Das himmlische Kind by Heinrich Steinfest

Das himmlische Kind by Heinrich Steinfest

Autor:Heinrich Steinfest
Die sprache: deu
Format: epub
ISBN: 978-3-426-41687-7
Herausgeber: Knaur eBook
veröffentlicht: 2012-10-23T04:00:00+00:00


11

Die Sonne war hinter dicken Wolken verschwunden. Erneut wirkte der Tag wie ausgewechselt. Nichts blendete mehr, eher schien das Licht verschluckt. Ein Wind war zu spüren, der Miriam aber sehr viel wärmer vorkam als der eisige Stillstand der Luft von zuvor. Abermals lag der Geruch von neuem Schnee in der Luft. Es roch angebrannt, als sei der Schnee schon zu lange im Backrohr. Miriam überlegte, ob es nicht besser wäre, erst am nächsten Tag loszumarschieren. Nicht ausgerechnet jetzt, wo das Wetter umschlug. Andererseits … Nein, sie wollte es versuchen, solange ihr Bruder überhaupt noch die Kraft besaß, eine derartige Anstrengung zu bewältigen. Er wirkte jetzt ungemein schwach, wie er da im Schnee stand und seine Arme in der Art des Aquapets an ihm herunterbaumelten. Und in der Tat sagte er auch, er würde lieber wieder zurück ins Bett gehen. Seine Beine würden schmerzen, seine Knochen. »Meine Knochen sind wie zersägt.«

»Die sind nur eingerostet«, versicherte Miriam. »Beim Gehen wird das gleich besser werden. Also los!«

Sie nahm ihren Bruder an der Hand. Freilich mußte sie den Griff bald wieder lösen, um zwischen den eng stehenden Tannen hindurchzugelangen und für sich und Elias eine Schneise zu schlagen.

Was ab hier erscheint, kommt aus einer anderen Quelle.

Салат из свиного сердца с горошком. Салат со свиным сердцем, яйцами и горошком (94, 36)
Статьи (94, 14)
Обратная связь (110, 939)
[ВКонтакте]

Von hinten her fragte Elias: »Sag, Miriam, was war mit Grote … mit Grote und Frankenstein? Sind die schon durch die Tür gegangen?«

Elias mußte seine Stimme deutlich anheben, um das Lärmen des Windes zu übertönen. Der aufkommende Sturm schlug gegen die Äste und Stämme und Wipfel in einer Art, die Miriam an den Abspann der Familie-Feuerstein-Filme erinnerte, wenn Fred, der korpulente Chef der Sippe, an die Türe des eigenes Wohnhauses hämmert und lautstark nach seiner »Wilma!!« schreit.

Und so kam es, daß Miriam gar nicht hörte, wie Elias sich nach dem Schicksal des Professors und des Arbeiters erkundigte. Sie drang fortgesetzt durch das Geäst, fortgesetzt zweifelnd, ob es nicht doch besser wäre, umzukehren. Zugleich fühlte sie sich von einem unsichtbaren Band gezogen, einem Band, gespannt zwischen die sichtbaren Schleifen, die Miriam zuvor an die Äste gebunden hatte.

Ein vielfaches lautstarkes Flüstern erfüllte die Luft. Wie vor einem Konzert, wenn alle tuscheln. Erste Flocken mischten sich in die umherfegenden Luftwirbel.